The question of specificity also arises for upstream regulation of the T. castaneum paralogues. Given the extreme proximity of the paralogues’ tandem gene loci, fine-tuned transcriptional regulation, or a restriction of regulatory crosstalk, should be required. Conserved non-coding regions may thus contribute to the nuanced transcriptional regulation of the Tc-zen paralogues. The >1-kb region upstream of zen1 has particularly high sequence similarity across species, with >100-bp stretches of 100% nucleotide identity. This region, including the 5’ UTR of Tc-zen1, was recently cloned into a reporter vector and tested in vivo (Fig. 1A: dashed line; Strobl, et al. 2018). This construct could recapitulate late expression around the rim of the closing serosal window, a feature common to both Tc-zen paralogues (as in Figs. 3F,K, 6E). However, early blastoderm Tc-zen1 expression is absent (cf., Fig. 3B-C), while increasing embryonic/amniotic expression in this reporter represents a wholly ectopic domain. Thus, early Tc-zen1 expression requires additional regulatory inputs.

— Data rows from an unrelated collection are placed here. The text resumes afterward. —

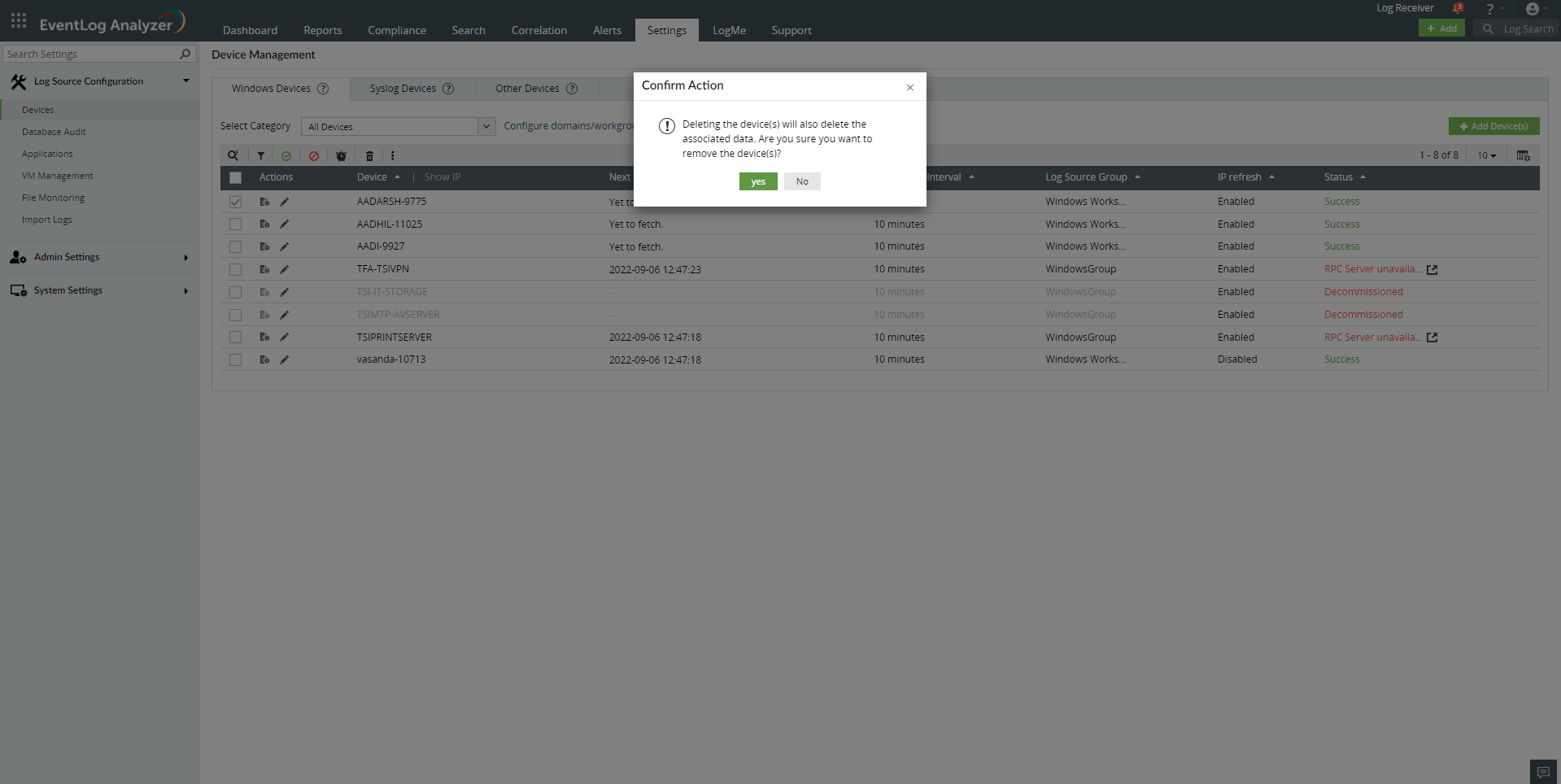
Task: Click No to cancel device deletion
Action: pos(801,181)
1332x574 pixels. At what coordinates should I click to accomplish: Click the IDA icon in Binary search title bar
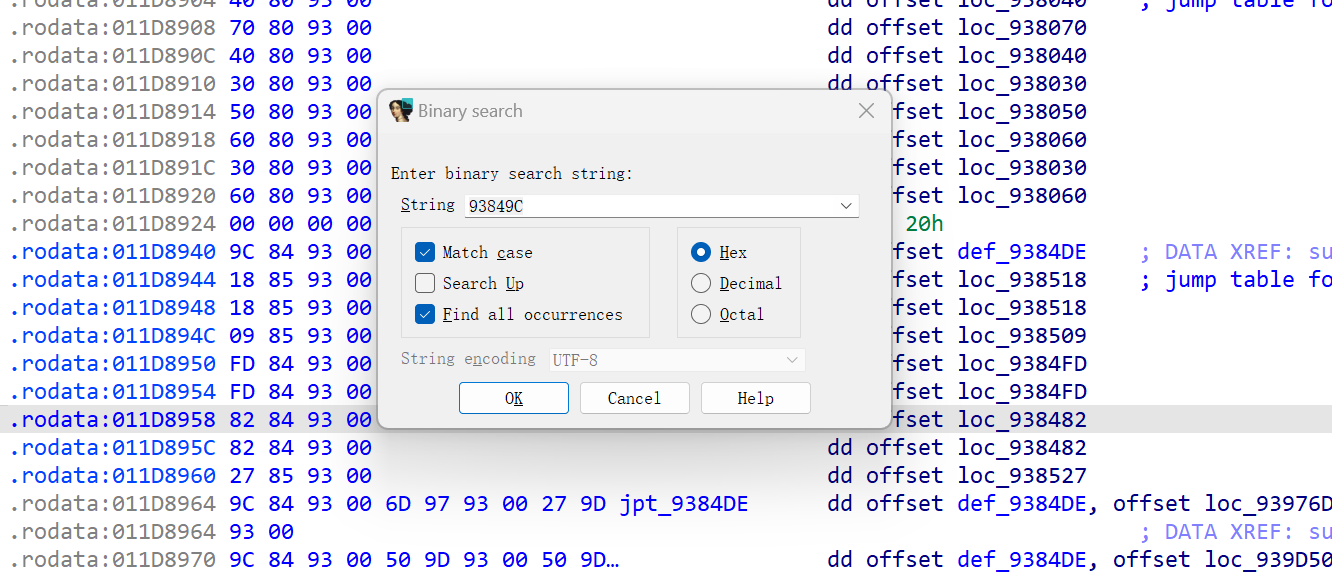point(401,111)
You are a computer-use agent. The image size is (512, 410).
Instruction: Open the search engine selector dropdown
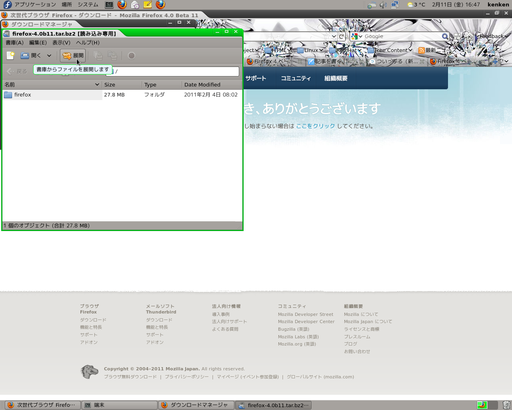click(357, 36)
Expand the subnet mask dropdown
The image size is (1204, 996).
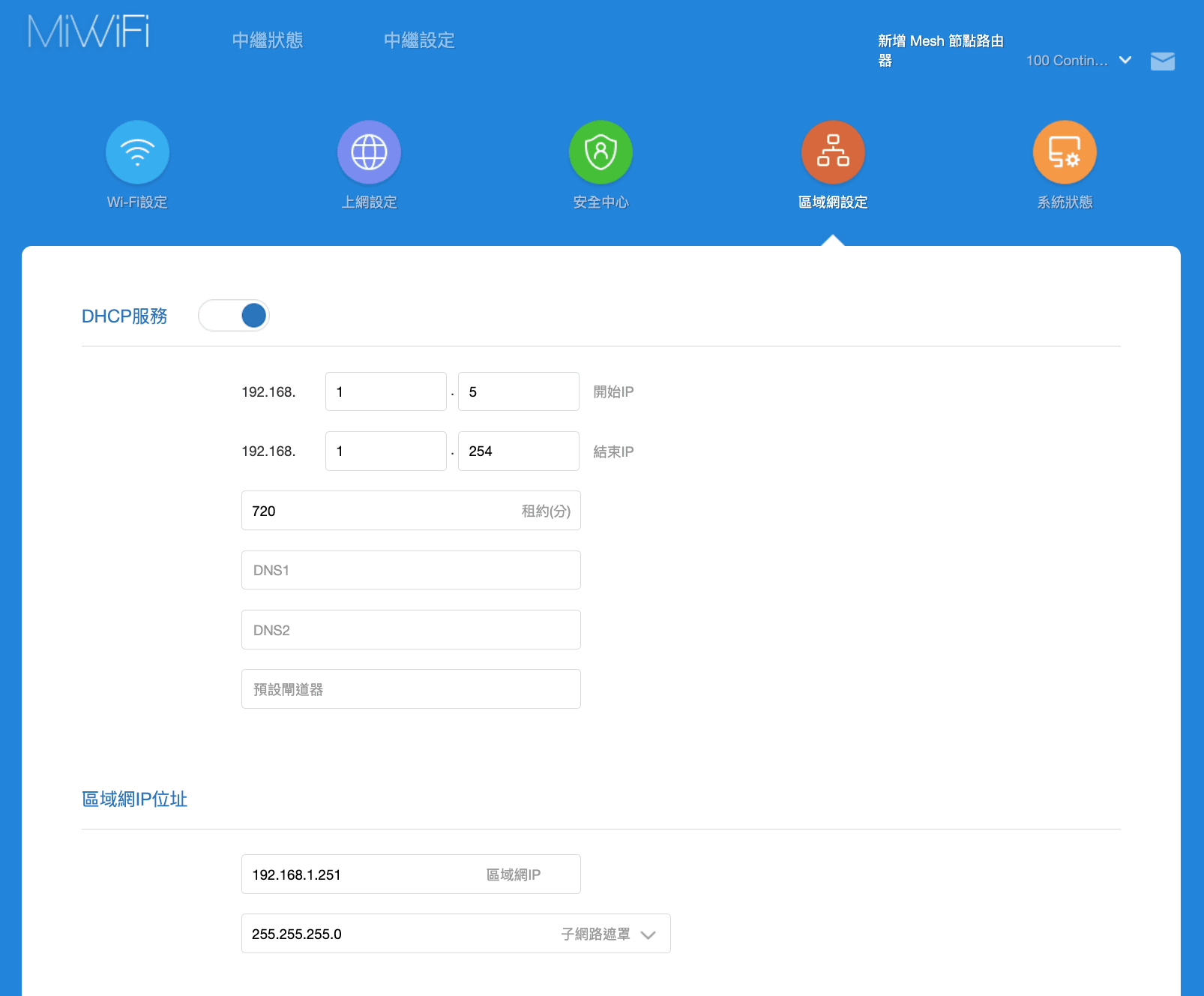pyautogui.click(x=648, y=934)
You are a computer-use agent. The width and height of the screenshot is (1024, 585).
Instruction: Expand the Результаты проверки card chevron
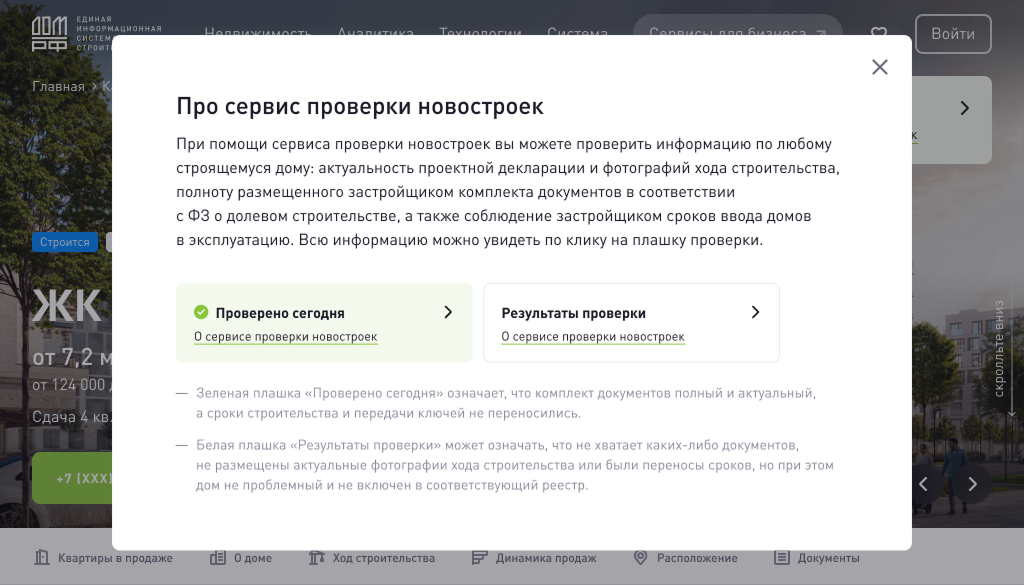point(756,313)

Tight mutual regulation suggests that the Tc-zen paralogues represent a novel genetic kernel for early serosal development
Although the Tc-zen paralogues exhibit similar serosal expression (Falciani, et al. 1996; van der Zee, et al. 2005), our high-resolution spatiotemporal analyses reveal distinct profiles (Figs. 3–4) that can be explained by their mutual regulatory interaction (Fig. 6). The paralogues’ dynamic expression across the serosa is largely complementary, if not outright mutually exclusive, with the posteriorward expansion of Tc-zen2 coinciding with retraction of Tc-zen1 to the tissue rim. That is, Tc-Zen1 upregulates Tc-zen2 in its wake, and Tc-Zen2 in turn represses Tc-zen1. This newly discovered negative feedback loop constitutes a tight linkage between the paralogues, with the implication that there is a strong developmental requirement to repress Tc-zen1 even before the serosa has fully enclosed the embryo.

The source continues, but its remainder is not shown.